The bill, S. 181, reverses a Supreme Court decision that limited workers’ ability to sue employers in connection with allegations of wage discrimination.

Members of the Senate voted 61-36 to pass the bill, and members of the House passed it by a vote of 250-177.

The president danced at an inaugural ball with Lily Ledbetter, the named plaintiff in the 2007 Supreme Court decision. The court held that Ledbetter was not entitled to sue over allegations of wage discrimination.

The court found that Ledbetter was ineligible to sue because she had not filed her claim within 180 days of “the alleged unlawful employment practice.”

President Obama made opposition to the Supreme Court decision a key part of his presidential election campaign.

Wage discrimination is “by no means a women’s issue, it is a family issue,” Obama said at the signing. “Signing this bill today is to send a clear message that making our economy work means making sure it works for everybody.”

Under the provisions of the new act, workers have at least 180 days after they get what they believe to be discriminatory paychecks to bring charges.

Every paycheck or other compensation resulting, in whole or in part, from an earlier discriminatory pay decision or other practice would constitute a violation of Title VII, which prohibits discrimination on the basis of race, sex, color, national origin, and religion, act drafters say.

Each discriminatory paycheck would, in effect, restart the clock for filing charges, the drafters say.

Under the old law, employers could avoid liability if they could prove that the alleged discrimination comparison was a result of any factor other than sex.

Under the new act, employers can rely on the affirmative defense only when the factors other than sex are job-related or serve a legitimate business interest.

Additionally, the act states that, for the purpose of demonstrating discrimination, a plaintiff can use compensation comparisons of employees who do not work at the same physical place of business as the plaintiffs.
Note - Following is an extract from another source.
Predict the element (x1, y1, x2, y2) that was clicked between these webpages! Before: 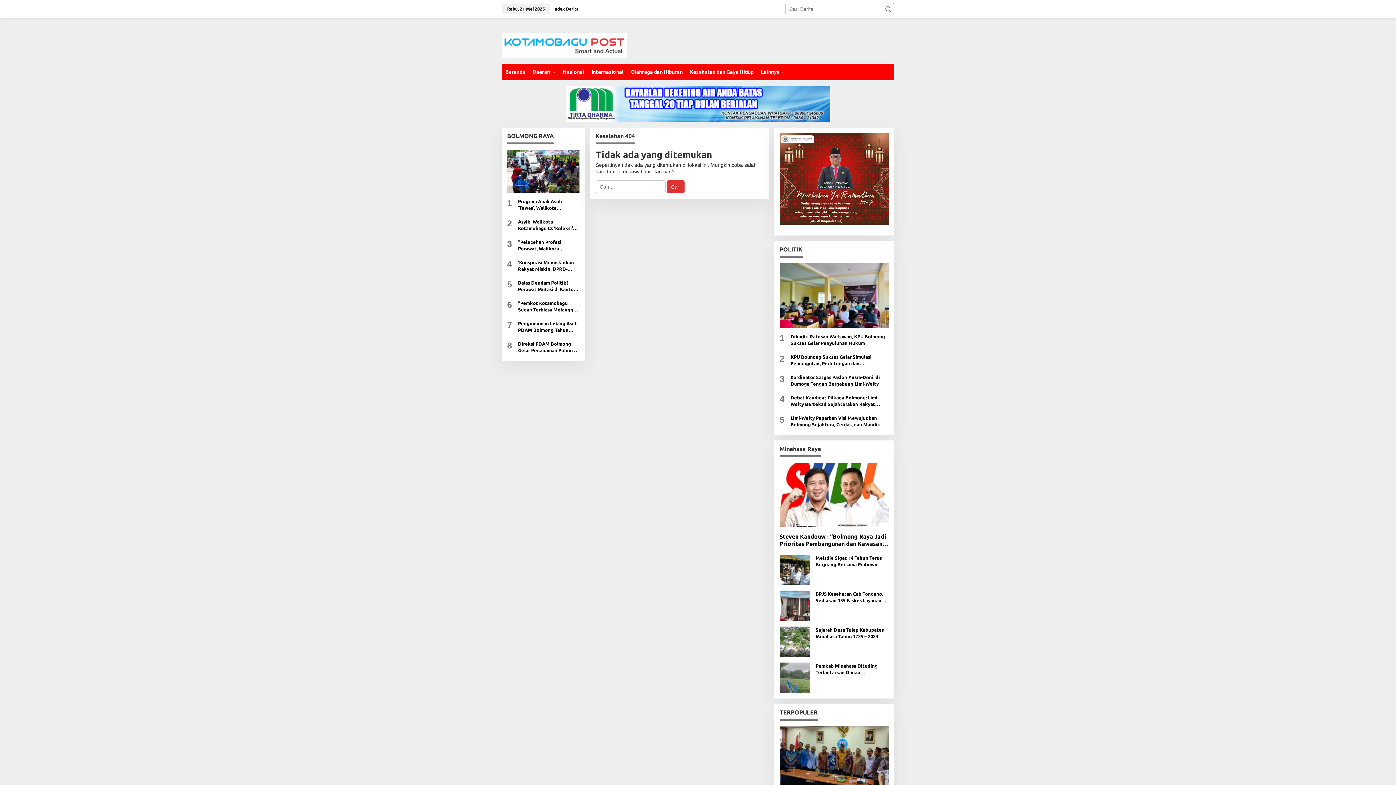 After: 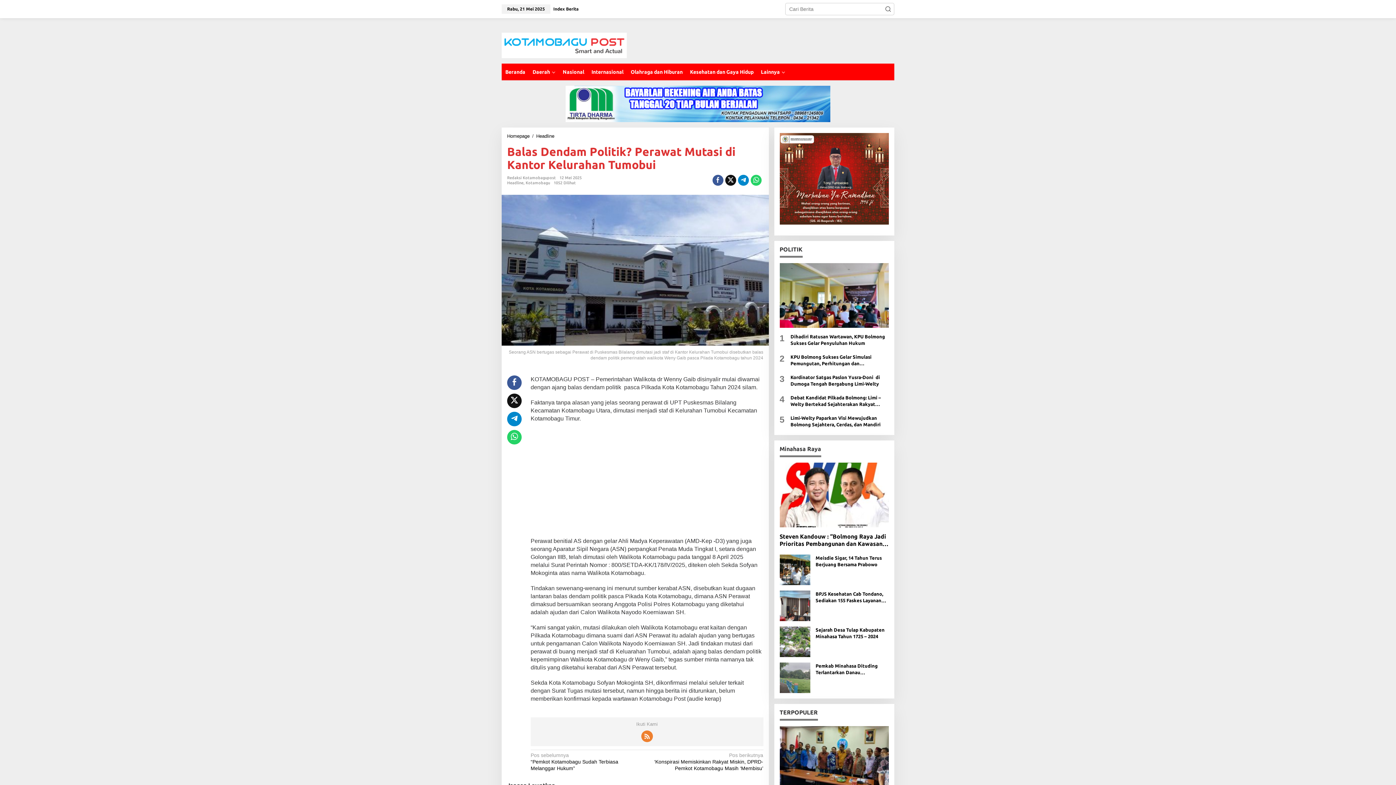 Action: bbox: (518, 279, 579, 292) label: Balas Dendam Politik? Perawat Mutasi di Kantor Kelurahan Tumobui 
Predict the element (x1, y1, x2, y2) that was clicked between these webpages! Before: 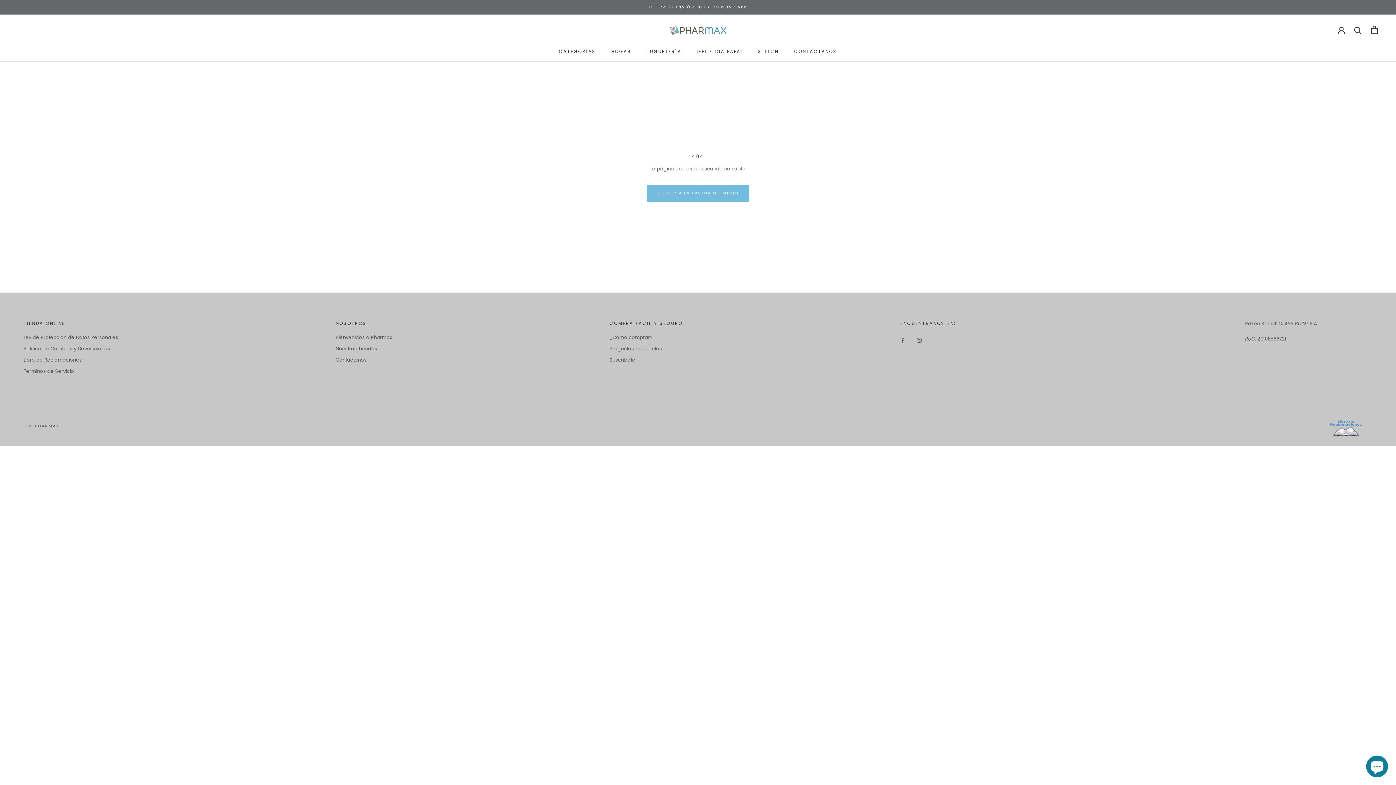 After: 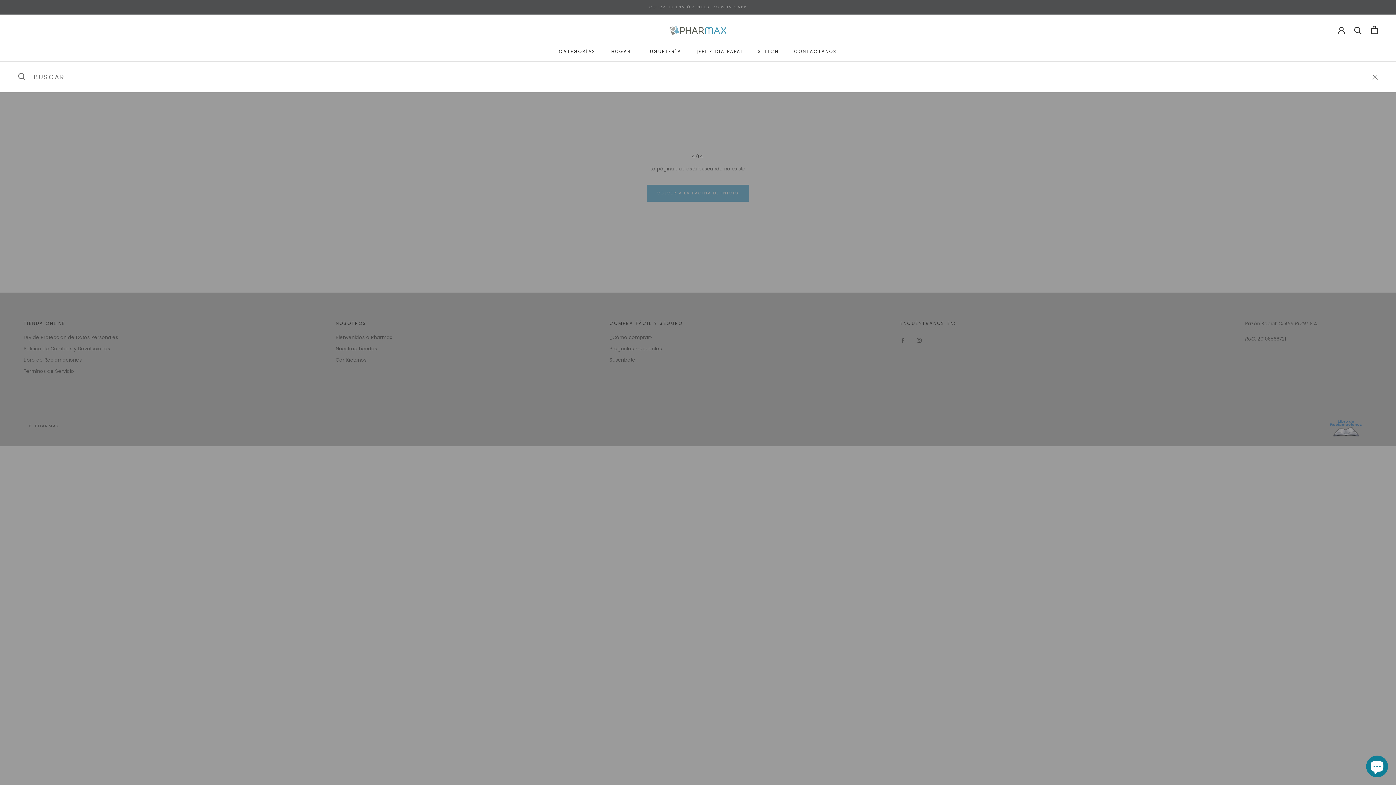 Action: bbox: (1354, 26, 1362, 33) label: Buscar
Courts have not construed the old Equal Pay Act so broadly.

The act prohibits employers from retaliating against employees who share salary information; increases civil penalties against employers who violate the act; makes it easier to bring class actions; and authorizes the secretary of Labor to seek additional compensatory or punitive damages.

The American Benefits Council, Washington, which represents large employers, won a provision in the act designed to ensure that the act is not intended to change the old-law treatment governing when pension distributions are considered paid.

James Klein, president of the council, has expressed concerns that the act still could be interpreted to allow an individual who has been retired for many years to file a charge or sue based on acts that occurred during his or her active service, but when few, if any, people involved in the alleged discrimination are available to discuss the facts and circumstances of the case.

Christine Bonavita, a lawyer in the Philadelphia and Cherry Hill, N.J., offices of Blank Rome L.L.P., says the law will take effect as if it were enacted May 28, 2007, and applies to all compensation discrimination claims that were pending on or after that date.

Employers should review their compensation plans, benefit programs, payroll practices and wage information, to ensure that the plans do not have a disparate impact upon individuals in a protected class, Bonavita says.

“Any disparities should be based on legitimate non-discriminatory justifications such as seniority,” Bonavita says. “Employers definitely need to retain their compensation records, as well as their bonus plans, and employment performance reviews. They should make sure that performance evaluations are accurately completed so that they support any subsequent employment decisions.”